Thursday, November 10, 2005

Text. Coord. in popular fiction

Just finished reading, and enjoying, Erik Larson's Devil in the White City -- mandatory reading on Chicago's El (I see at least one person a week with it on the train). Besides being interesting historical non-fiction covering the drama of architects preparing for the 1893 World's Fair and a Category 5 mad-doctor/serial killer, there were two fun examples of textual coordination that caught my eye...

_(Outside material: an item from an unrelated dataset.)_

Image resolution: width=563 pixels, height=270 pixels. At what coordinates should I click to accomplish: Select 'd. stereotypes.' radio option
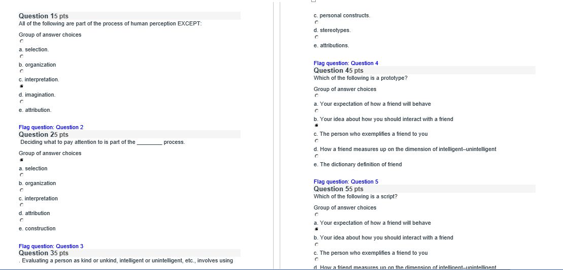316,22
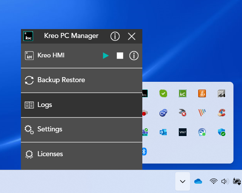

1) A wonderful example of textual intervention -- the strategic placement of text for changing action -- by the Fair's chief architect:
As a reminder to himself and anyone who visited his office in the shanty, Burnham posted a sign over his desk bearing a single word: RUSH. (121)
I know just how that feels.

2) In describing his research process in the book's notes, the author writes:
I do not employ researchers, nor did I conduct any primary research using the Internet. I need physical contact with my sources, and there's only one way to get it. To me every trip to a library or archive is like a small detective story. There are always little moments on such trips when the past flares to life, like a match in the darkness. On one visit to the Chicago Historical Society, I found the actual notes that Prendergast sent to Alfred Trude. I saw how deeply the pencil dug into the paper. (396)
Larson includes this finding in the book itself -- a kind of detail made impossible through Internet research. But Larson seems to pooh pooh an increasingly valuable resource (Google Print post coming soon). While I will be the first to agree with the limits of any particular technology, I get a little annoyed when technologies are written off uncritically and wholesale.